Ed è stato visto che spesso tali “trucchi” sono stati usati (ironia della sorte) dal movimento NO-VAX al fine di avvalorare le proprie posizioni (ma potrebbe usarli un qualunque altro soggetto che diffonde disinformazione). E’ stata ad esempio utilizzata la figura di Luc Montagnier, che è stato Premio Nobel per la Medicina nel 2008, ma che negli ultimi anni ha aderito alle posizioni NO-VAX. (Candice Basterfield e altri, 2020). E qua, evidentemente, ci cascherebbe chiunque. Ognuno di noi penserebbe: “Cavoli, se lo ha detto un Premio Nobel, sarà vero”.

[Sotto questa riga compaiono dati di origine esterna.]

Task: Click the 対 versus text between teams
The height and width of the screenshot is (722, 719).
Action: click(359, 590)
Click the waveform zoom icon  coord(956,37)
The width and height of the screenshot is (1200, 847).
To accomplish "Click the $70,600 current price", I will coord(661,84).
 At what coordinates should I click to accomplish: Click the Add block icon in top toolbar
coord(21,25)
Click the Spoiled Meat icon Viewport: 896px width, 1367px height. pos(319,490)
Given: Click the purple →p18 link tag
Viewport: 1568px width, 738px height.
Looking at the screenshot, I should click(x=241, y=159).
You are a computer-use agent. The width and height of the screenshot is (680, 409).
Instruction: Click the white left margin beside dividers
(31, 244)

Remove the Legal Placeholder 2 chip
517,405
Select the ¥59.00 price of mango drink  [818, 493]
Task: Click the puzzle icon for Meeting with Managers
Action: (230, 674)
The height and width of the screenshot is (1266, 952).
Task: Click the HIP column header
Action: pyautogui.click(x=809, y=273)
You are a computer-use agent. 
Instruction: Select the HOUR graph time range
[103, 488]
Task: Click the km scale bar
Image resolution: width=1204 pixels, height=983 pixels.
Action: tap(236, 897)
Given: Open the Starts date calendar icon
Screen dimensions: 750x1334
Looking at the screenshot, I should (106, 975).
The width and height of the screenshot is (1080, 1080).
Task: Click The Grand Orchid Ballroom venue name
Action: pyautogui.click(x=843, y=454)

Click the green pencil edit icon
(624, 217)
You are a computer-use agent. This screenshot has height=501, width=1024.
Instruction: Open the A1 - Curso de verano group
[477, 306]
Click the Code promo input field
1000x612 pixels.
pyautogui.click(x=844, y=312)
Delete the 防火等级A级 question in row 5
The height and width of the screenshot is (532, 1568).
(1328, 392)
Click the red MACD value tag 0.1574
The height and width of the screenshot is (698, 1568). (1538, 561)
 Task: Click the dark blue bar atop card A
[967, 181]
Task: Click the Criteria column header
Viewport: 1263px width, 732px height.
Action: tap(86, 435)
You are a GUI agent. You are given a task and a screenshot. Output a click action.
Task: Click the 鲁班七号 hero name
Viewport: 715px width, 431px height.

La questione, che molti ignorano, è che la storia è piena di Premi Nobel che poi hanno “perso la retta via” aderendo a posizioni molto criticabili. Oltre a Luc Montagnier si può citare Linus Pauling, Premio Nobel per la Chimica nel 1954 e per la Pace nel 1962, il quale sostenne che massicce dosi di vitamina C fossero utili contro il tumore (Candice Basterfield e altri, 2020). Altri esempi, in tempi più remoti, ma comunque significativi, sono quelli di Philipp Van Lenard, vincitore del Premio Nobel in fisica nel 1905, e di Johannes Stark, che fu insignito del Premio Nobel in fisica nel 1919. Entrambi abbracciarono l’idea di una “fisica ariana” e criticarono la “fisica ebraica” di Albert Einstein.
Per quello che riguarda invece le presunte “candidature” al Premio Nobel, in tempi recenti sempre i NO-VAX hanno cercato di mostrare come autorevole il Prof. Giulio Tarro in quanto “candidato al Nobel”. La questione, che molti ignorano, è che le candidature al Premio Nobel vengono rese pubbliche solo dopo 50 anni, quindi nessuno può avere notizia delle medesime se non dopo il predetto lasso di tempo.
Essere vaccinati contro uno dei (tanti) metodi di disinformazione ci può quindi fornire uno strumento che può aiutare a distinguere le informazioni corrette dalle false notizie.